FTK imager bootable USB
FTK imager bootable USB

Acquire RAM & Pagefile from Windows

  • Insert the USB drive into the workstation you want to acquire RAM on and launch the FTK imager application.
  • Click File > Capture Memory
  • Specify the Destination path:
  • Leave the .mem extension for the Destination filename:
  • Check Include pagefile [leave the default value of pagefile.sys]
  • Select “Capture Memory”
FTK Imager
FTK Imager


*Best practice is to save the destination file off disk to another storage medium for a Forensic Investigation. In addition, no other windows should be opened or unnecessary actions taken on the system to avoid losing volatile data. Some of the data will change when we launch FTK but there is no way to get around that.

Create a Kali Linux bootable USB drive

Win32 Disk Imager
Win32 Disk Imager
  • The recommendation for this Lab is to create a bootable USB drive with Kali
  • Download Win32 Disk Imager from Sourceforge.
  • Download a Kali ISO from Kali.org.
  • Install and Launch Win32 Disk Imager
  • Browse to your Kali ISO, select your USB drive to image, and select “Write”
  • Boot your workstation from the USB drive, changing your boot order if necessary.
  • Insert the USB thumb drive into the workstation that contains the memdump.mem and pagefile.sys file.

Open a terminal window and type: volatility –info

Note: if you have issues running volatility commands, navigate to the Volatility directory, in a terminal window type:

cd /usr/share/volatility

Volatility --info
Volatility –info
  • This displays all your options for examining memory files on Windows, Linux, and Macs. The items of interest are Profiles and Plugins, which specify actions that can be taken on memory files. The correct profile must be selected for the type of system that the memory acquisition came from.

Run this command to get familiar with the syntax:

volatility vol.py imageinfo -f (path/to/memdump.mem) –profile=(system profile)
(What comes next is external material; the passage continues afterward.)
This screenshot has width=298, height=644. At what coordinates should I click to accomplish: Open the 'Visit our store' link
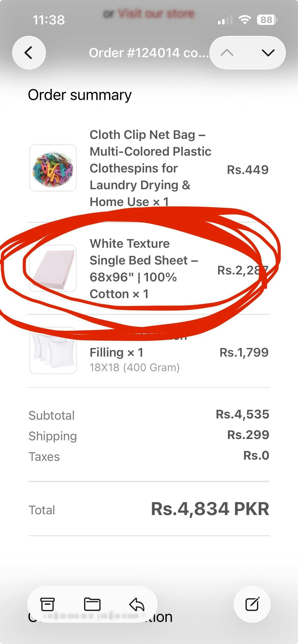pyautogui.click(x=156, y=13)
After examining the system information, again run: volatility –info

The plugins available to work with for a Windows system begin directly under the Plugins Header. Halfway down it lists the plugins for Linux and Mac acquisitions and then the final half is more Windows plugins.
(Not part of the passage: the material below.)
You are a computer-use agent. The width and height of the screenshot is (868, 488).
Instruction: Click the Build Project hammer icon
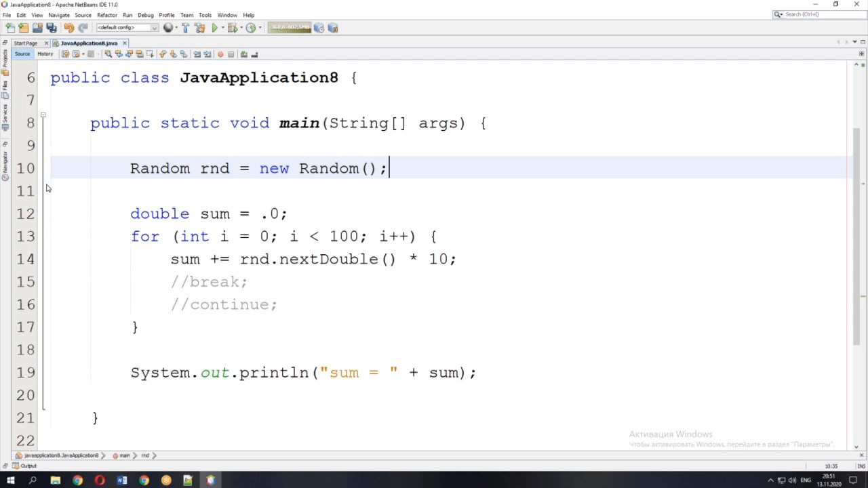tap(185, 28)
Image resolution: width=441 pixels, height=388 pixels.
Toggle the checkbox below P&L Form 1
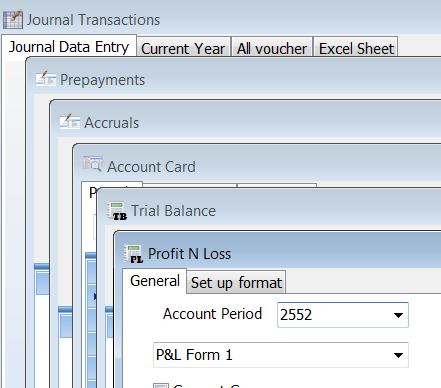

  • cmdscan – Attempt to extract command history.
  • dlllist – Print a list of dlls for each process.
  • iehistory – Attempt reconstruction of Internet Explorer history/cache.
  • imagecopy – Copies an address space out as a raw DD image.
  • malfind – Find hidden and injected code.
  • pslist – Print all running processes.
  • psscan – Pool scanner for process objects.
  • sockets – lists open sockets (IP address & port number).
  • wintree – Print Z-Order Desktop Windows Tree.
  • svcscan -Search for windows services.
  • shutdowntime – Print shutdown time from the machine registry.
  • netscan – Lists connections and sockets.

Syntax example:

Volatility vol.py malfind -f /directory/to/memdump.mem –profile=VistaSP1x64

Extracting Windows hibernation file

In addition to examining the pagefile and the live memory acquisition, you may need to obtain a copy of the hibernation file. To extract hyberfile.sys you must ensure hibernation is enabled on your machine. Then, once booted from Kali, mount the hard disk partition that contains your Windows C drive and navigate to the root directory.
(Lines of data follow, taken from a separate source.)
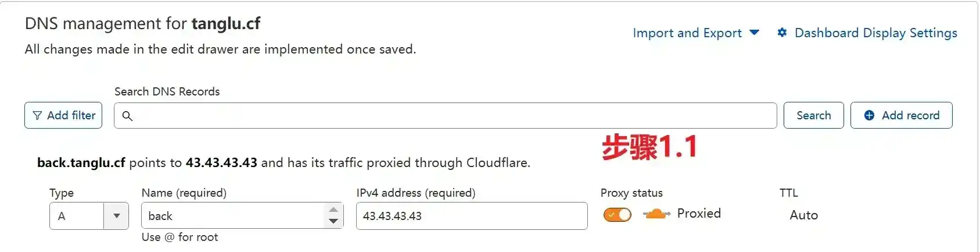Focus the Search DNS Records field
The image size is (980, 252).
[445, 116]
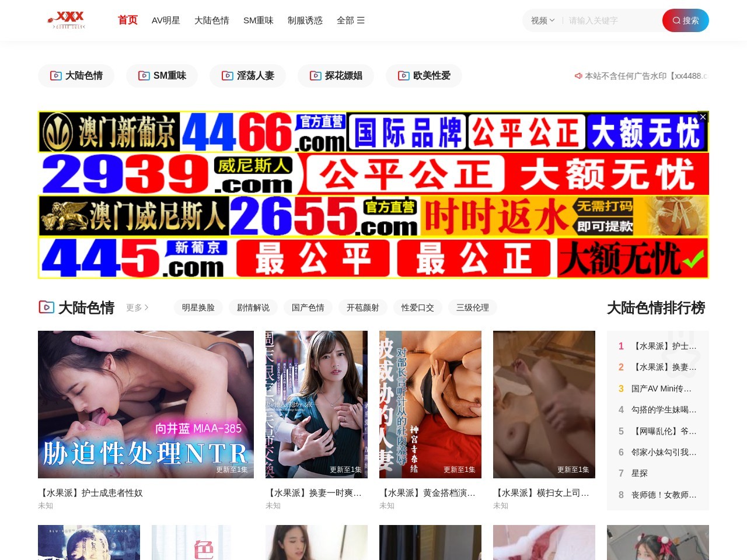Select the AV明星 menu item
Screen dimensions: 747x560
point(166,20)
  • From your terminal window type: fdisk -l
  • Identify the disk and partition number where your Windows C drive is installed
  • Make a directory in your mount folder, in a terminal window type: mkdir mnt/New_Mount_Folder
  • To mount type: mount /dev/your_hard_disk/partion /mnt/New_Mount_Folder
  • Open up file a manager window and open the mount folder
  • Copy hiberfile.sys to the thumb drive containing memdump.mem & pagefile.sys.

Note: If your system becomes infected with ransomware putting your computer into hibernation could preserve the encryption key being used by the malware to encrypt your files in hiberfile.sys.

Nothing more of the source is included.